WHAT YOU WILL DO:
Report each line of the records below that holds the word "height".

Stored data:
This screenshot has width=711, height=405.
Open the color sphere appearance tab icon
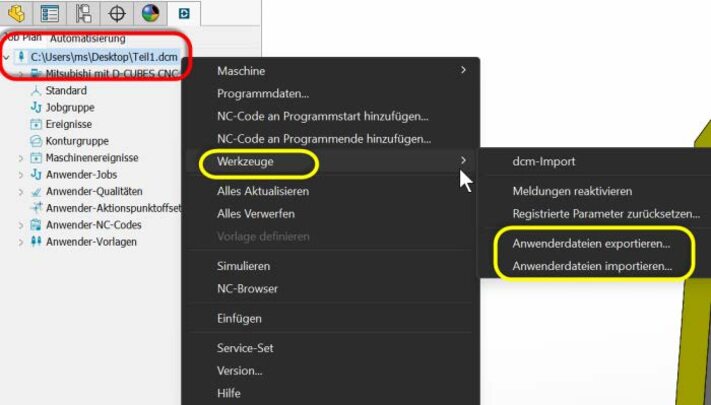pyautogui.click(x=150, y=13)
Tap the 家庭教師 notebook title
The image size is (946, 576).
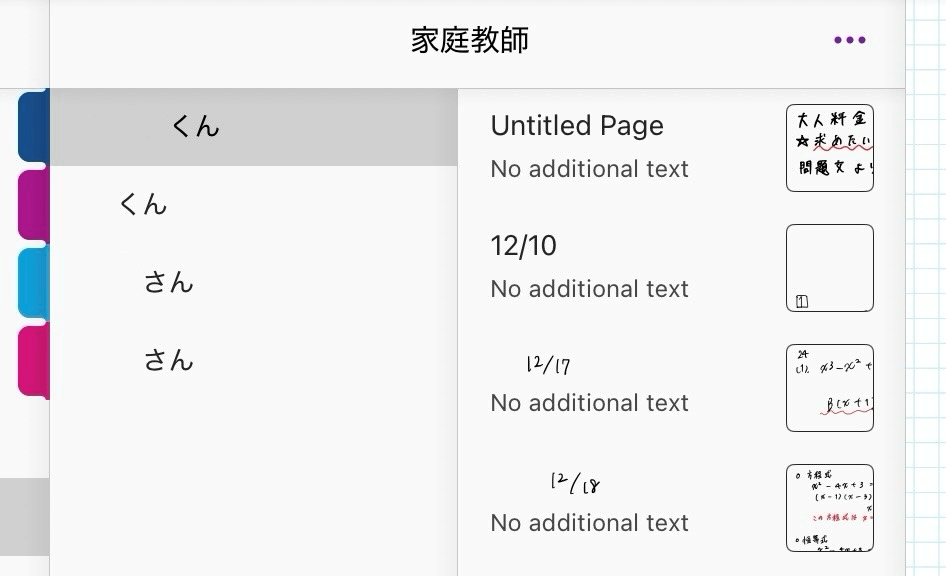(x=470, y=40)
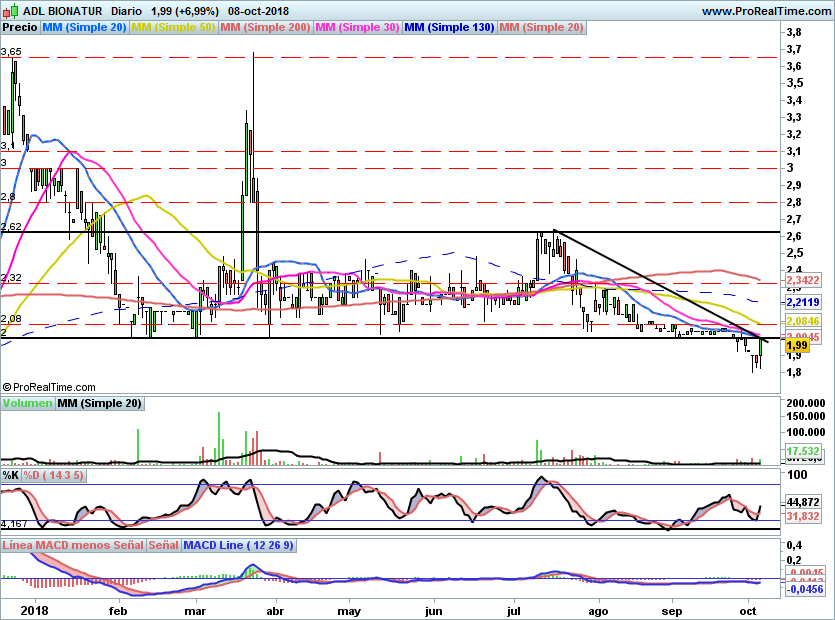
Task: Click the Línea MACD menos Señal label
Action: 73,545

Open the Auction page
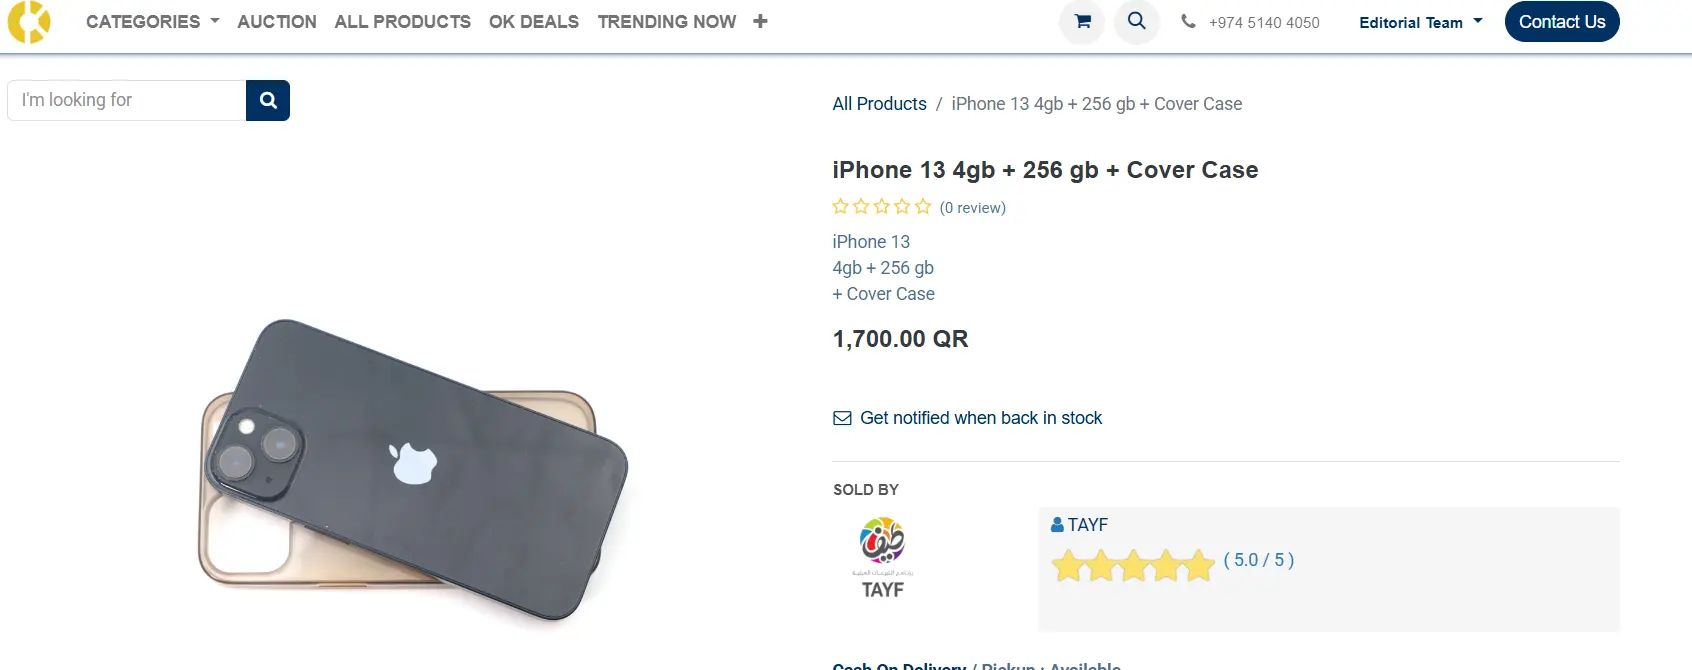click(x=277, y=22)
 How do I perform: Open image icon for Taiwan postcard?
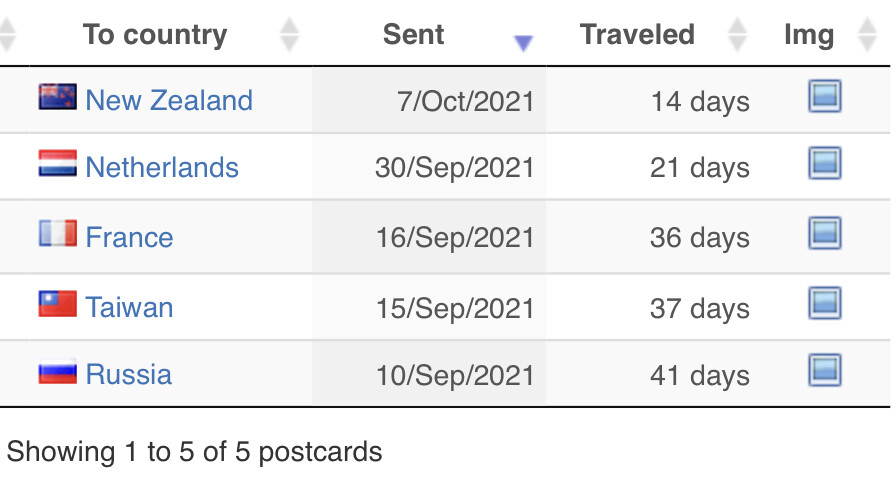825,302
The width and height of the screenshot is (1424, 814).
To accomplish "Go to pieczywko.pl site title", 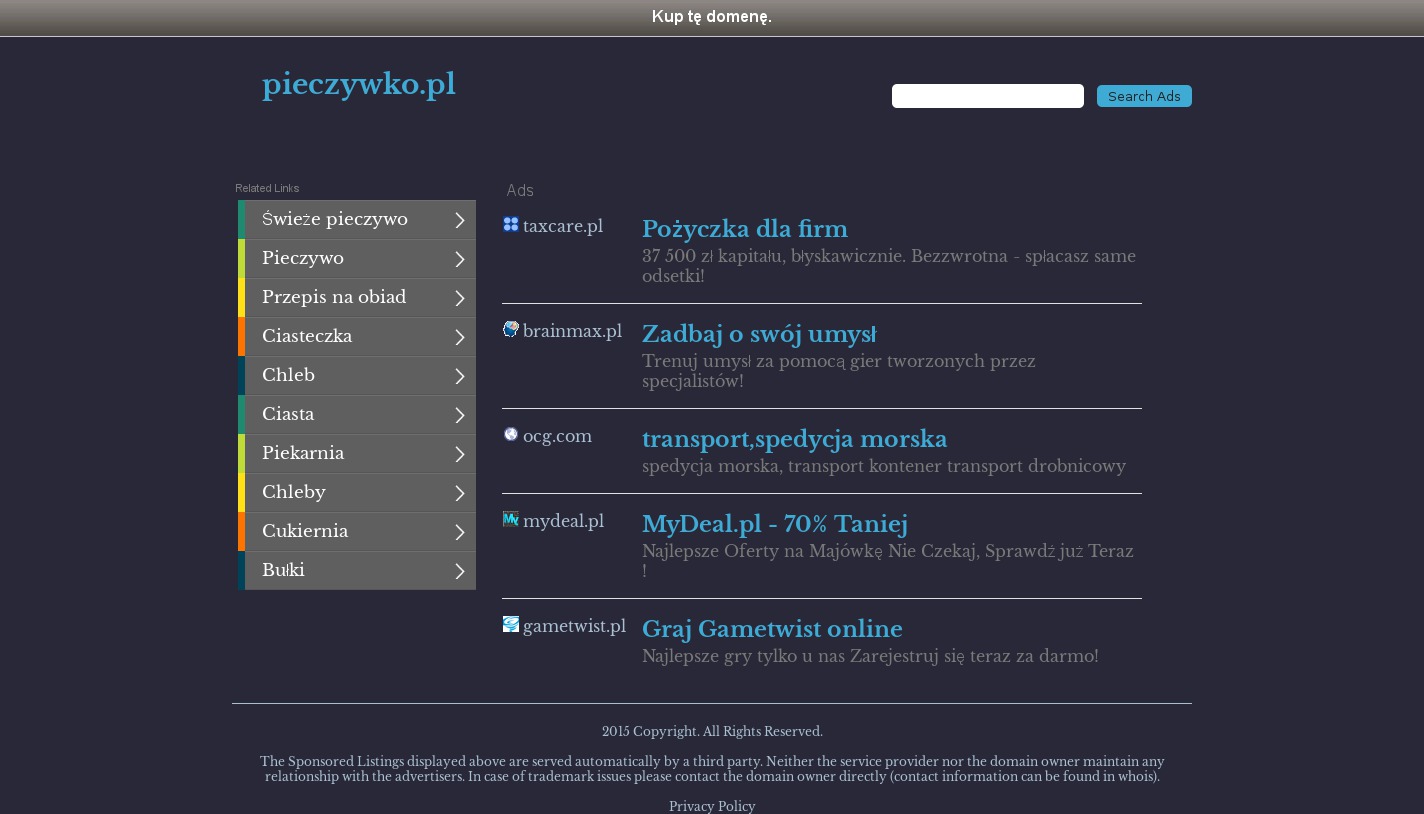I will coord(358,85).
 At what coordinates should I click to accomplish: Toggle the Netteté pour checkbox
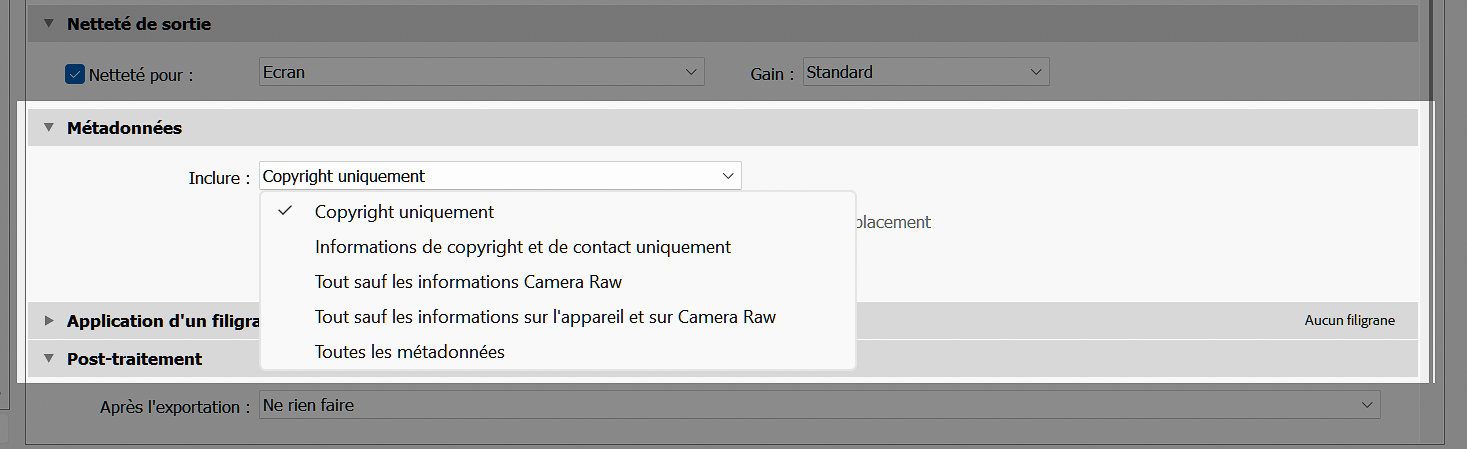[75, 74]
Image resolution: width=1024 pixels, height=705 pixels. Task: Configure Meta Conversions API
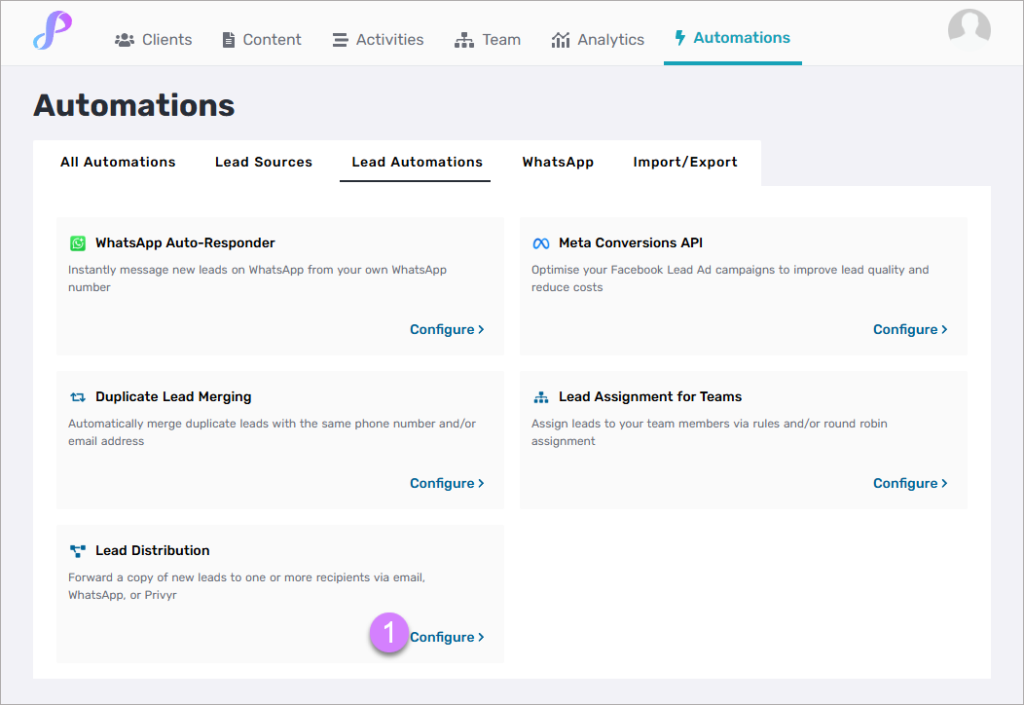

REPLY:
This screenshot has width=711, height=405.
The width and height of the screenshot is (1424, 814).
Image resolution: width=1024 pixels, height=705 pixels. Task: Configure Meta Conversions API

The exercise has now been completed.